Computational biology, chemistry and materials engineering are based on the ability to anticipate the time evolution of matter on an atomic scale. While quantum mechanics governs the vibrations, migration, and bond dissociation of atoms and electrons at a minute level, the phenomena that govern observable physical and chemical processes often occur over considerably greater lengths and longer time scales. Innovation is required both in highly parallelizable architectures with access to exascale processors and in fast, highly accurate computational ways to capture the quantum interactions to bridge these sizes. Current computational approaches cannot test the structural complexity of realistic physical and chemical systems, and the duration of their observable evolution is too long for atomistic simulations.
There has been a lot of research on MLIPs (Machine Learning Interatomic Potentials) in the last two decades. The energies and forces learned from the high-precision reference data are used to drive the MLIPs, which scale linearly with the number of atoms. Early attempts used a Gaussian process or a simple neural network along with manually constructed descriptors. Early MLIPs had poor predictive accuracy because they could not generalize to data structures not present in the training, leading to brittle simulations that could not be used elsewhere.
New research from the Harvard lab demonstrates that biomolecular systems with up to 44 million atoms can be accurately modeled SOTA using Allegro. The team used a large, pre-trained Allegro model for systems with atom counts ranging from 23,000 for DHFR to 91,000 for Factor IX, 400,000 for cellulose, 44,000,000 for the HIV capsid, and over 100,000 for others. systems. An Allegro model pretrained with 8 million weights is used, with a forced error of only 26 meV/A achieved by training on 1 million structures with hybrid functional precision on the fantastic SPICE dataset. Rapid exascale simulations of fringes of previously unimaginable material systems are made possible by the potential to learn entire sets of inorganic materials and organic molecules at this scale of data. This is a very large and powerful model, with 8 million pesos.
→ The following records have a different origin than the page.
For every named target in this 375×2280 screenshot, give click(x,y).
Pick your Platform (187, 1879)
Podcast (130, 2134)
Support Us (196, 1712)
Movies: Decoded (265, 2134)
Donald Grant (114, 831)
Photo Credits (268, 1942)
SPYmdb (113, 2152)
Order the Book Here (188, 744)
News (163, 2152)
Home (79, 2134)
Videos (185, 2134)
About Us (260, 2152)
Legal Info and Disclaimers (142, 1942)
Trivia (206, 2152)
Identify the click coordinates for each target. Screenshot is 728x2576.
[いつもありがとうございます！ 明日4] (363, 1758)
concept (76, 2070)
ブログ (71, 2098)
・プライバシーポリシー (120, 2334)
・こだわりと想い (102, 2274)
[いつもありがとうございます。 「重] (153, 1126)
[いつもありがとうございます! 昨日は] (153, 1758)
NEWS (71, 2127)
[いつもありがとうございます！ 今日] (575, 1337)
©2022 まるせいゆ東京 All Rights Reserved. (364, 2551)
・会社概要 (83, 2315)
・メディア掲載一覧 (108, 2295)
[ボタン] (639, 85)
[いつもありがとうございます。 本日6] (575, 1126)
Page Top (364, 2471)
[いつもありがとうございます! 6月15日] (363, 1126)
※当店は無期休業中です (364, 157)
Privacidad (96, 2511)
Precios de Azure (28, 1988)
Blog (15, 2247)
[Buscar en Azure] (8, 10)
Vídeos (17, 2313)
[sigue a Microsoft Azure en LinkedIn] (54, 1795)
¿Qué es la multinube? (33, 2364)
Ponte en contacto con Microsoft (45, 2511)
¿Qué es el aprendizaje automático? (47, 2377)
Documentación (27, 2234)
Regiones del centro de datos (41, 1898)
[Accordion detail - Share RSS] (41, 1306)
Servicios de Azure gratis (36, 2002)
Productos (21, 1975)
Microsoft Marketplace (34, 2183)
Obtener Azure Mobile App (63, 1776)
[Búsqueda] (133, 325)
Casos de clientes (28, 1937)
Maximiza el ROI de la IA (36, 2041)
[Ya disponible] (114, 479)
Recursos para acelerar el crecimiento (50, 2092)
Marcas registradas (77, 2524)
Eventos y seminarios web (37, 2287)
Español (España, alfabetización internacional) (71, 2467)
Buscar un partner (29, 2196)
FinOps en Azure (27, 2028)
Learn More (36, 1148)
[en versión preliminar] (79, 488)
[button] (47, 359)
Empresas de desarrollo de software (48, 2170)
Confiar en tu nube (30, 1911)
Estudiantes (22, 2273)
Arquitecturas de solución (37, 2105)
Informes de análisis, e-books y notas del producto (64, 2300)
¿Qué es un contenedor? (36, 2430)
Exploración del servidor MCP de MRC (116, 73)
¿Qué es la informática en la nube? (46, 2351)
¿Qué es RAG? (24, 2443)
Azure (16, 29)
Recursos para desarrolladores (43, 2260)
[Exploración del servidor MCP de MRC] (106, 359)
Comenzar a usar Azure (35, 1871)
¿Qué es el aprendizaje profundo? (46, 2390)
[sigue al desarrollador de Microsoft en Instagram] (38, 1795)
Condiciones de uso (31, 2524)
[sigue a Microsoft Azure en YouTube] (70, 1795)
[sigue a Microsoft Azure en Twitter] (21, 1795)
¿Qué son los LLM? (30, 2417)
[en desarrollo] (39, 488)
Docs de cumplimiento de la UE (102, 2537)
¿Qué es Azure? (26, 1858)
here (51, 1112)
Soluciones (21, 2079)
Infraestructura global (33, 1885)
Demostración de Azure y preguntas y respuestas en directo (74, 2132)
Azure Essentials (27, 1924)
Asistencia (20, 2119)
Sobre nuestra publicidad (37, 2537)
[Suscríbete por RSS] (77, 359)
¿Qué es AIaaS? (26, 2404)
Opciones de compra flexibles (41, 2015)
To undertake action learning for the automatic construction of training sets, the researchers demonstrated that it is possible to efficiently quantify the uncertainty of the force and energy predictions of the deep equivalent model. Since the equivalent models are accurate, the accuracy bottleneck now lies in the quantum electronic structure calculations needed to train MLIP. Since Gaussian mixture models can be easily fitted in Allegro, it will be possible to run large-scale uncertainty-aware simulations with a single model rather than an ensemble.
Allegro is the only scalable approach that outperforms traditional transformer-based and message transfer designs. In several large systems, they show maximum speeds of more than 100 steps/second and the results extend to more than 100 million atoms. Even at the large scale of 44 million atoms in the HIV capsid, where flaws are generally considerably more obvious, the simulations are stable for nanoseconds out of the box. The team had almost no problems during production.
To better understand the dynamics of huge biomolecular systems and the atomic-level interactions between proteins and drugs, the team hopes their work will pave the way for new avenues in biochemistry and drug discovery.
review the Paper. Don’t forget to join our 20k+ ML SubReddit, discord channel, and electronic newsletter, where we share the latest AI research news, exciting AI projects, and more. If you have any questions about the article above or if we missed anything, feel free to email us at [email protected]
🚀 Check out 100 AI tools at AI Tools Club
Tanushree Shenwai is a consulting intern at MarktechPost. She is currently pursuing her B.Tech at the Indian Institute of Technology (IIT), Bhubaneswar. She is a data science enthusiast and has a strong interest in the scope of application of artificial intelligence in various fields. She is passionate about exploring new advances in technology and its real life application.